In their review, Famitsu gave the game the score 36 of 40, consisting of the sub-scores 9, 9, 9, and 9. Siliconera detailed and translated a series of responses from Japanese players including praise for the "Consecutive Chance" feature and criticism for overuse of memes and modern language and slang drawing comparisons to Hyperdimension Neptunia.

Janine Hawkins from Polygon criticized the lack of innovation from its predecessor but praised the world and the writing, saying "The world is beautifully realized, and the writing is enjoyable"; Hawkins summarized her review as "Bravely Second takes after its predecessor almost to a fault."

Mike Mahardy from GameSpot said "One could argue it feels more like an exceptional expansion than a true sequel" citing how "the combat, despite its sleek design, doesn't make any major improvements on the well established formula." Criticizing the writing, he adds "But in the end, Bravely Second transcends the limitations that its poor writing and redundant storyline create."

Aggregate scores
| Aggregator | Score |
|---|---|
| Metacritic | 81/100 |
| OpenCritic | 77% recommend |

Review scores
| Publication | Score |
|---|---|
| Destructoid | 7/10 |
| Eurogamer | Recommended |
| Famitsu | 36/40 |
| Game Informer | 7.5/10 |
| GameRevolution | 9/10 |
| GameSpot | 7/10 |
| GamesRadar+ | 3.5/5 |
| Hardcore Gamer | 4.5/5 |
| IGN | 7.1/10 |
| Nintendo Life | 9/10 |
| Polygon | 7/10 |
| RPGamer | 4/5 |
| RPGFan | 85/100 |
| Shacknews | 8/10 |
| USgamer | 4.5/5 |
| VentureBeat | 90/100 |

=== Sales ===
Bravely Second was the best-selling video game in Japan during its debut week, with 100,047 copies sold and 53.6% of the initial shipment sold out.
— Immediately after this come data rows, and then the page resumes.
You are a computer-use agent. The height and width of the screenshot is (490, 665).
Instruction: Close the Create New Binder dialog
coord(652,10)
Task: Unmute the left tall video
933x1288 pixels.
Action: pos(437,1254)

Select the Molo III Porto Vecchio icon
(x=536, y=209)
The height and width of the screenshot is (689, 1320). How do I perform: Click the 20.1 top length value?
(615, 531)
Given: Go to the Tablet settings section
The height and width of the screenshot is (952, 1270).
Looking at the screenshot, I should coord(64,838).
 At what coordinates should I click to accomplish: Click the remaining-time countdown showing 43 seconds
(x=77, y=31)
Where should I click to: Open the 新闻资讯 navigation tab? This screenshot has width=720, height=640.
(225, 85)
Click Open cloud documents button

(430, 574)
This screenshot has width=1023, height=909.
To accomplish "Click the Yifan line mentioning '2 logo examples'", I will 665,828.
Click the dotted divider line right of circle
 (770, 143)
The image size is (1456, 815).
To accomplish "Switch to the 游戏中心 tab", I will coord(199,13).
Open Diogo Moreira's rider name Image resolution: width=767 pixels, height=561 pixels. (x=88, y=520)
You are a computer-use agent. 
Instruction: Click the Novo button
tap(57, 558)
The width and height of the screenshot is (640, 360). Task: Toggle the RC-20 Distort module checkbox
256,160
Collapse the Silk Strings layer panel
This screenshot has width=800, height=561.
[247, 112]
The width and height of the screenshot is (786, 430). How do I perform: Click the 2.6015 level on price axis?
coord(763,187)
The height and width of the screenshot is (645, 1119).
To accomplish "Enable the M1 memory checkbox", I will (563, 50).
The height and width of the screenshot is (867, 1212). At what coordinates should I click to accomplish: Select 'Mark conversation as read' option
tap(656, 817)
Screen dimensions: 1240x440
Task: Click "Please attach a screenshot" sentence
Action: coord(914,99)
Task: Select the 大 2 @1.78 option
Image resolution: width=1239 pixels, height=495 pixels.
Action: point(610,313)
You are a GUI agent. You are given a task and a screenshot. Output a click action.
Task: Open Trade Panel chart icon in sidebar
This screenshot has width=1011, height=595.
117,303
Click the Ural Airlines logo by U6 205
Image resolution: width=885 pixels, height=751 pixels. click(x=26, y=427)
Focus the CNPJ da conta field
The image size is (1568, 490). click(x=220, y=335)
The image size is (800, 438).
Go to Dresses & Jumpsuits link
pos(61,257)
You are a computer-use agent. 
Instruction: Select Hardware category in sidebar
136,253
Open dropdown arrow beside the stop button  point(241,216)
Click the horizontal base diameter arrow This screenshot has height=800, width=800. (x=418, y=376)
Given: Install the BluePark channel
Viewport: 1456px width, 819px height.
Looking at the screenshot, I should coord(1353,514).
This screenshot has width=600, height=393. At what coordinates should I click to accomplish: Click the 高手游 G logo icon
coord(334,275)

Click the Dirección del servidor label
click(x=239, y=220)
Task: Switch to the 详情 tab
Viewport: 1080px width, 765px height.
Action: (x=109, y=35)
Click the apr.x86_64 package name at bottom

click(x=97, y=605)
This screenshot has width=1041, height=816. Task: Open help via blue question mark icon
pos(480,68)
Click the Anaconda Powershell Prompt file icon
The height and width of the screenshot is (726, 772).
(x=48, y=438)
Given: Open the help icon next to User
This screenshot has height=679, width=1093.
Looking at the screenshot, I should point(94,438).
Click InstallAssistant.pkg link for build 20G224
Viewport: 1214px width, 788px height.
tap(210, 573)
This was a lower debut than that of the original Bravely Default; during its launch week, 141,529 copies were sold, which corresponded to 85.68% of its first shipment. By April 2017, 700,000 copies had been sold worldwide.

In North America, the game was the ninth best-selling game of its debut month of April 2016, a feat deemed particularly impressive by VentureBeat, which noted was rare for a physical release of a niche genre like a JRPG. In the United Kingdom, the game debuted at #12 on the All-Formats chart and #9 on the individual format chart that ranks the releases of multi-platform games per console as opposed to title. During its debut week, it was the highest-selling game on a Nintendo platform.

== Sequel ==
A third entry in the Bravely series, Bravely Default II, was announced at The Game Awards 2019 and released worldwide in February 2021. It takes place in a separate different world than prior games. Series producer Tomoya Asano stated that the reason for the game being titled Bravely Default II despite being the third game in the series was due to his belief that Bravely Second had "parts that did not meet the expectations of fans." He initially felt it would be difficult to continue the Bravely series in the future, until the success of the Japan-only mobile game Bravely Default: Fairy's Effect and the Nintendo Switch game Octopath Traveler afterwards caused the development team to state they wanted to create a new game in the series, which inspired Asano and led to planning of another entry.